Re: Stream job failed after increasing number retained checkpoints

Posted by Jose Miguel Tejedor Fernandez <jo...@rovio.com>.
Hi,

I wonder what reason you might have that you ever want such a huge number
> of retained checkpoints?


The Flink jobs running on EMR cluster require a checkpoint at midnight. (In
our use case we need to synch a loaded delta to our a third party
partner with the streamed data). The delta load the whole day data and
that's why we wanted to have available the midnight's checkpoint to start
from there.
We could also make a savepoint at midnight, but it’s not as handy (we would
need to build our own tooling to do it), and it can’t benefit from the
smaller latency of an incremental checkpoint.

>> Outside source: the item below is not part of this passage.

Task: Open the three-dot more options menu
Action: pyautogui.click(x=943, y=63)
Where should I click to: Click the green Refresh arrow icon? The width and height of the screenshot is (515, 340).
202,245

Another thining is that
implementing our own savepoint tool is a bit hard to monitor. Besides,
retaining several having checkpoints created every minute is that it would
also allow us to load a delta at any time. Please, if there are better ways
of achieving this, let me know.

From where does the log trace come from?


It comes from the TaskManager.

Please search on the opposite side of the time outing connection for
> possible root cause of the timeout including:
> - possible error/exceptions/warnings
> - long GC pauses or other blocking operations (possibly long unnatural
> gaps in the logs)
> - machine health (CPU usage, disks usage, network connections)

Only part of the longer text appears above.